→ Required work:
In the stretch from the start of the records through the line containing "pos(118,220)", swap "Sort" for "Filter" and write those lines out again with nothing else changed. Leave the pictures out.

==== Supplied entries

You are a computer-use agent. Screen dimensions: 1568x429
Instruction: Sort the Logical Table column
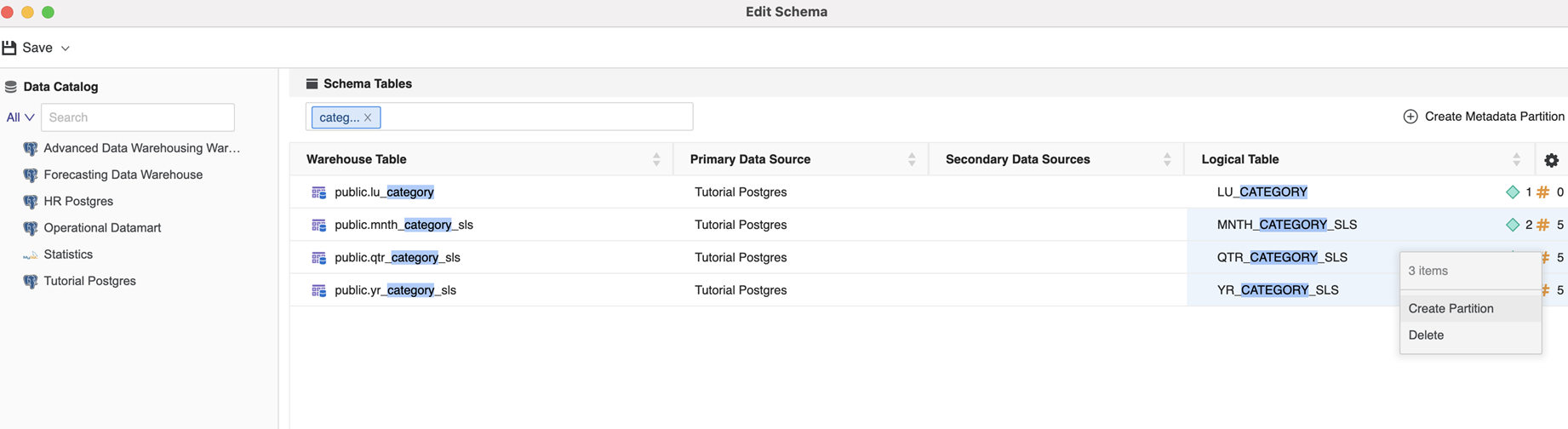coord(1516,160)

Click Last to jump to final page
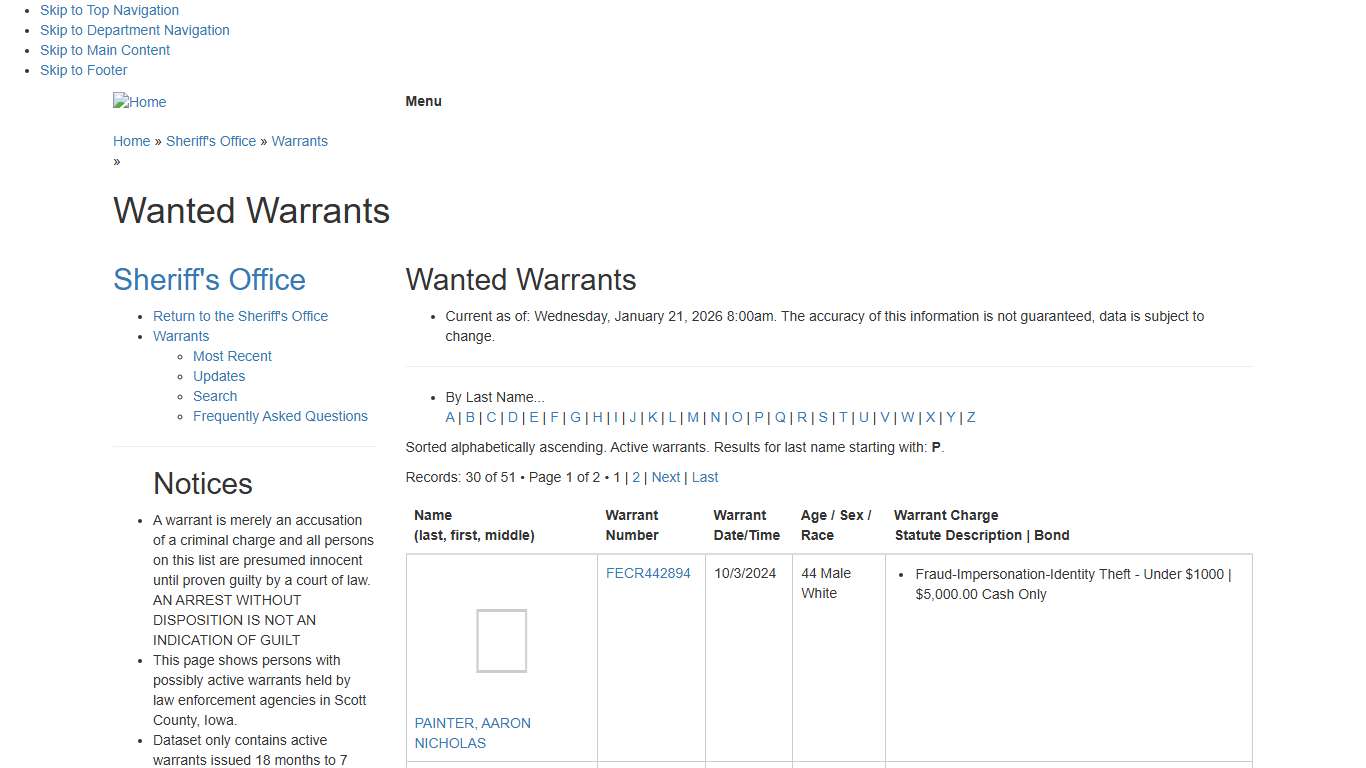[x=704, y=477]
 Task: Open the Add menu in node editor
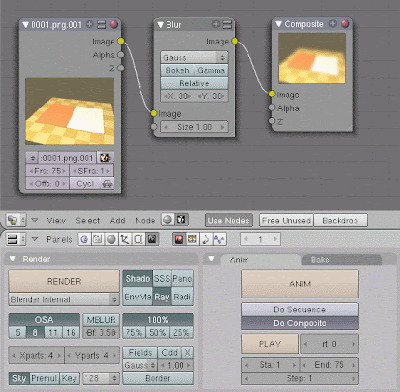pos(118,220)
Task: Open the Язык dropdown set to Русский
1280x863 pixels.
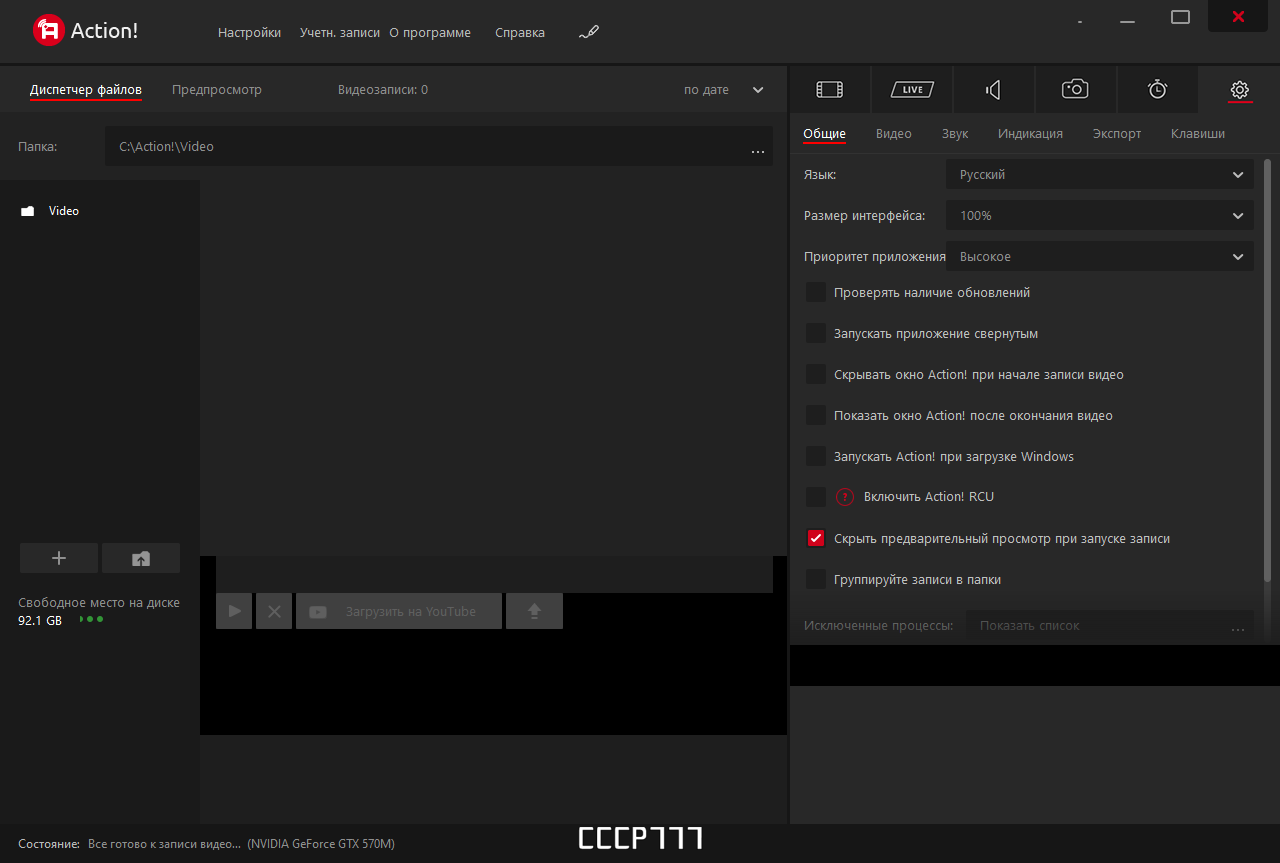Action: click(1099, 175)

========

→ Complete response:
You are a computer-use agent. Screen dimensions: 1568x429
Instruction: Filter the Logical Table column
coord(1516,160)

Click Last to jump to final page
[x=704, y=477]
 Task: Open the Add menu in node editor
pos(118,220)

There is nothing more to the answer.